More importantly ClearHealth contains contributions from probably hundreds of people who have contributed bug fixes, clinical templates or modules. In the case of ClearHealth one company, which wisely has chosen the same name as the project, produces 99% of the core. While ClearHealth Inc. produces the vast majority of the code, there are several other companies, (including my own <- shameless plug) that support the same codebase.
It is not really possible to determine in any consistent way who is responsible for a codebase. Often ClearHealth Inc. employees will take code that I and others contribute on the forums and copy into the code repository in such a way that it appears that a ClearHealth developer wrote the code. The contributors do not care and ClearHealth Inc. does not care. My contributions are meaningless outside of what the ClearHealth Inc. team has given to me, and the license requires that my contribution falls under the GPL. There is no way to determine who truly responsible for a codebase, only to make good guesses.
Under the current certification model I could wait for ClearHealth Inc. to figure out how to pass the current CCHIT tests, and then republish the changes to the current ClearHealth codebase required to pass CCHIT. ThenI could apply for CCHIT certification with my friendly fork of ClearHealth. The real cost of doing the certification is the preparation, which is essentially an annual cost (You do not have to do it annually, but your are at a competitive disadvantage if you do not) of about 300k and which will probably be going up.

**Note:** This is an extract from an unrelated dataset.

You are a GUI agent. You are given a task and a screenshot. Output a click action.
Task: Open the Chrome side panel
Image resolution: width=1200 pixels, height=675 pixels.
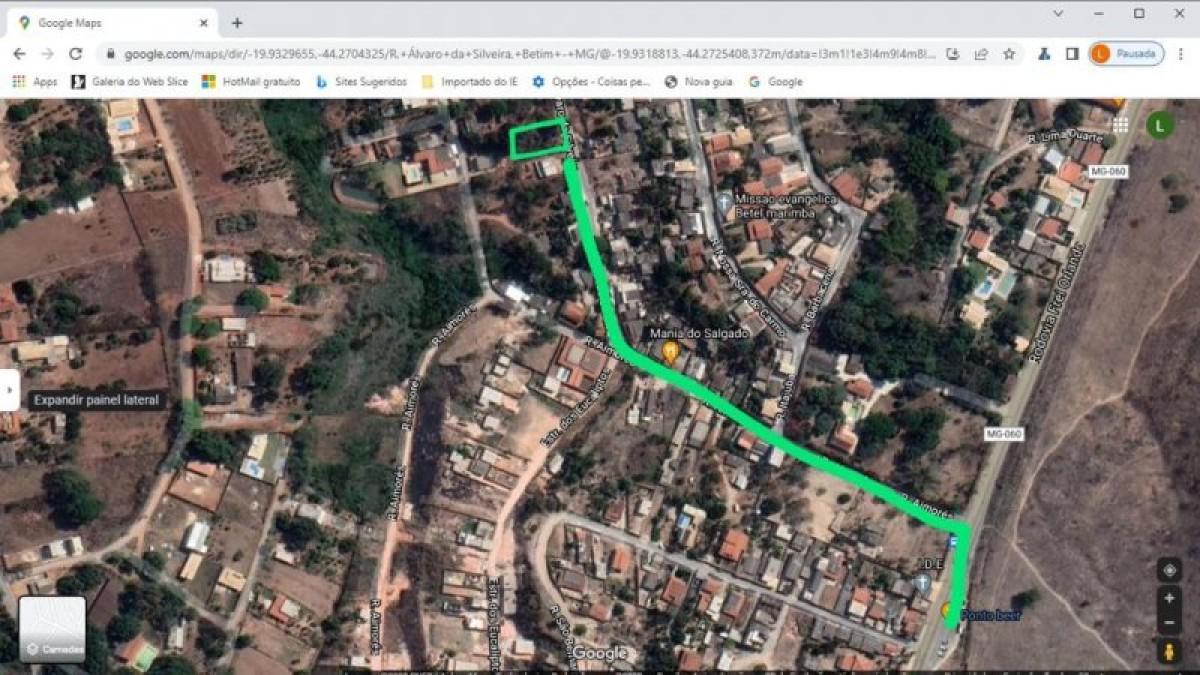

So I would be getting a certification for about 1/10th the price that ClearHealth pays.
The problem that is that while we collaborate extensively, ClearHealth Inc. and I still compete for customers. If I can offer support for my certified, re-branded version of ClearHealth without participating in the practical price of certification I would be able consistently undercut the support rates of ClearHealth Inc. This represents a disincentive for ClearHealth Inc. to pursue CCHIT certification.
Now consider the OpenEMR project. This project is made up of about 10 major contributors who all share the development duties. There is no single benevolent dictator and there are several companies with developer commit access. Like WorldVista there is a central non-profit that serves as a focal point for community issues for that project. Both of these non-profits will have trouble coming up with 200k a year for continued re-certification and no participating company is large enough to easily take that role.
The lesson here is that in the FOSS community everyone benefits from good code, not just the original developers. If the 'Tax' of certification falls to any one party in the community usually it becomes too great a burden for that party.
Practically, it is also impossible to allow a costless download of a CCHIT certified open source EHR. CCHIT requires CPT codes, (which it should not) and CPT codes are owned by the AMA. It is not possible to distribute CPT codes for no cost without violating AMA copyright.
Take away lessons:
- Under the current model it is difficult to have the cost and benefit of the certification evenly distributed.
- There is no way to easily 'share' the certification
- There is no maintainable benefit to being the organization that sacrifices to get a certification for a particular FOSS codebase.
- It is not possible to prevent other organizations to certify a system that has already been certified.
- proprietary ontologies, like CPT, are a problem for the distribution of FOSS EHR systems.
Most of these issues were brought up in the meeting, and CCHIT is listening to everyone. I just wanted to put down these issues all in one place for reference. Feel free to comment on this post with other issues that you feel are central to the problem with certifying FOSS EHR projects.